The HIV care continuum describes HIV care as a progression from testing to HIV diagnosis and linkage into care, retention in care, adherence to ART, and, ultimately, suppression of the virus. In practice, an individual does not simply move sequentially through each stage of this continuum. Engagement in care is dynamic and disengagement from care may happen at any time. The prognosis for people living with HIV who engage fully with specialist HIV care with high-quality, tailored multidisciplinary management continues to improve, with ongoing reduction in morbidity and mortality.
HIV remains a stigmatised and socially complex diagnosis that disproportionately affects already marginalised population groups. People living with HIV should be able to access appropriate specialist HIV care without fear of discrimination. Specialist HIV services should be provided in a non-judgemental environment in which people living with HIV feel secure and where their confidentiality and autonomy is actively respected.
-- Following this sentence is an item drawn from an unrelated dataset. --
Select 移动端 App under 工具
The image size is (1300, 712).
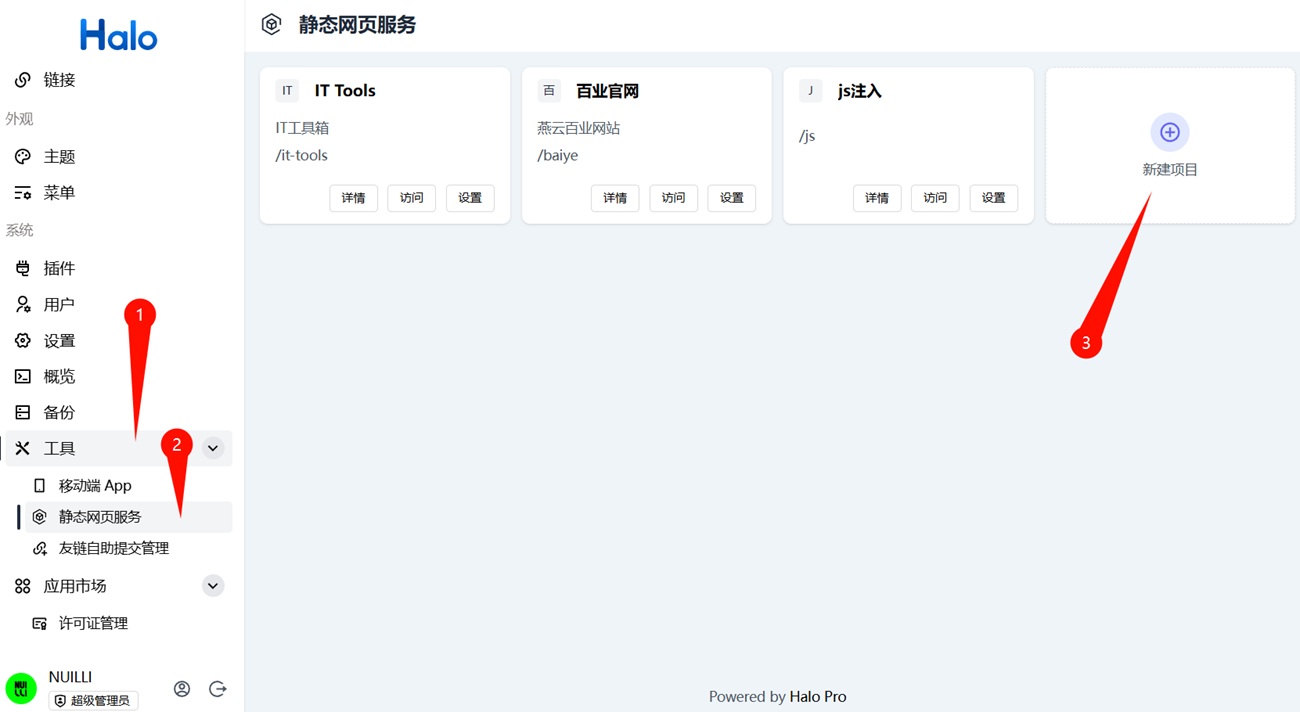(95, 486)
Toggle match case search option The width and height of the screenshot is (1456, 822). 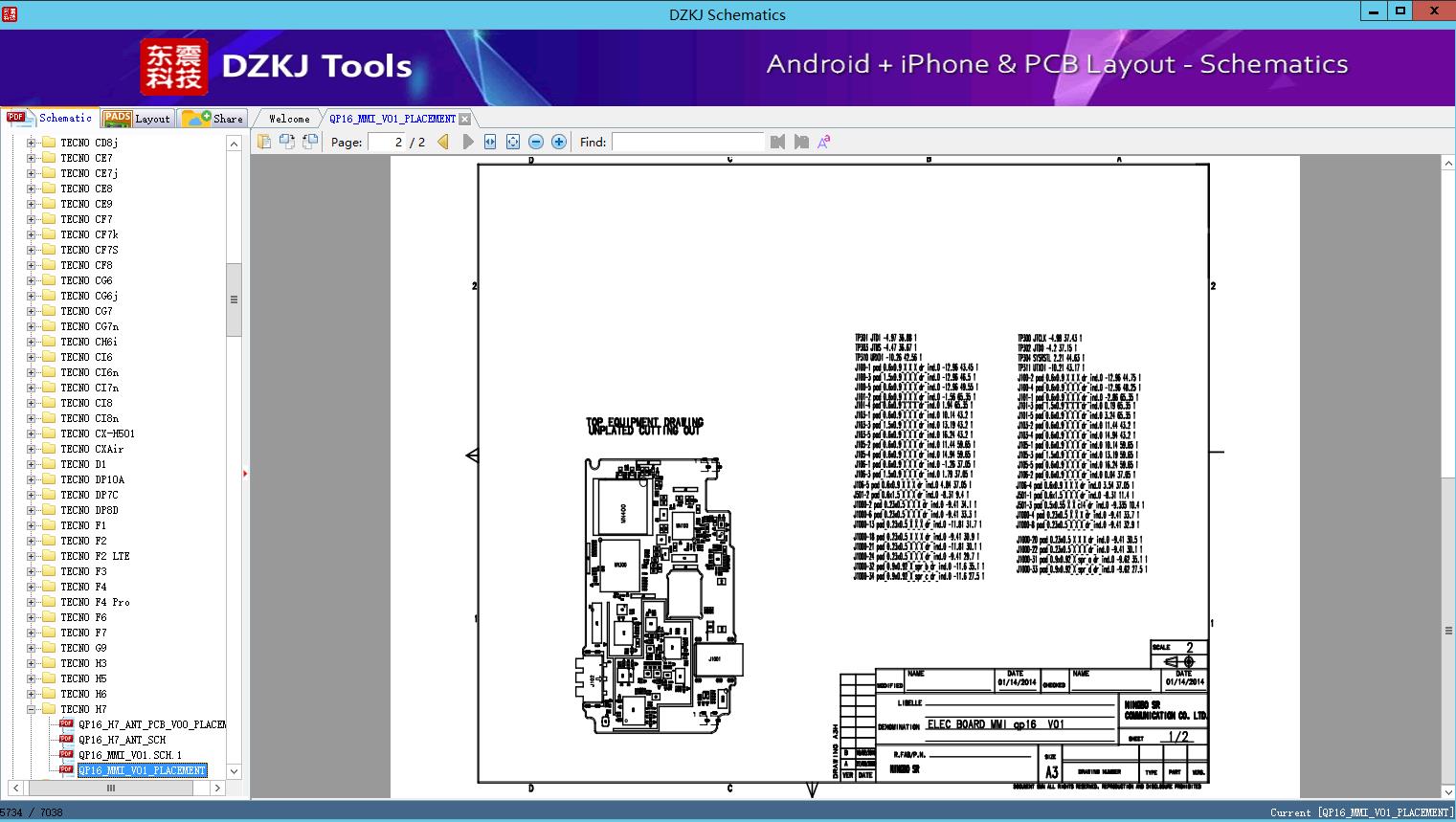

People living with HIV who are less well engaged in care have a significantly increased risk of mortality.
Systematic monitoring of engagement in care and mechanisms to identify and follow up those that do not attend (DNAs) is imperative for a high-quality HIV service. There is currently no gold standard for measuring engagement in care. The approach taken by the NHS England HIV quality dashboard includes indicators for the proportion of patients who re-attend during the 12–24 months after HIV diagnosis and after being seen for care. It is valuable to review these as a measure of performance, but individual patient management procedures are needed to recognise and respond to signs of disengagement before the 24-month indicator cut-off is reached.
People may become disengaged from specialist HIV care at various points along the care continuum for a variety of reasons. It is important to recognise these reasons may relate to individual, community and/or structural issues. Services should be designed and delivered in ways that maximise the opportunities for people living with HIV to consistently attend and remain engaged in care. At the time of re-engagement, it is essential to try and understand the reasons that led to the individual’s disengagement, and where possible to address these with tailored interventions. This might mean, for example, increasing the offer of evening appointments.
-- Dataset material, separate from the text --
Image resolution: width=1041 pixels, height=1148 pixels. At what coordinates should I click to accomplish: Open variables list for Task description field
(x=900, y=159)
Recent data highlight factors that may be predictive of suboptimal engagement in care in newly diagnosed people. These include age at diagnosis, having children, recreational drug use, drug/alcohol dependency, insufficient money for basic needs and use of public transport to get to the clinic. People with mental health comorbidities and people who use drugs may also be at particular risk (see Standard 4c). Close working links between primary care, secondary care, mental health services, social care, legal services, benefit agencies, peer support and voluntary sector agencies is required in these situations to maximise wellbeing.
People living with HIV may relocate, be detained or incarcerated, or choose to engage with a new HIV service. Mechanisms should be in place for seamless transfer of care, both from the sending and receiving clinical services, with appropriate transfer of information between teams.
Increasing numbers of children living with HIV in the UK are entering adolescence. The process of adolescents successfully making the transition to adult HIV services is complex and should be managed by a multidisciplinary team in accordance with CHIVA guidance.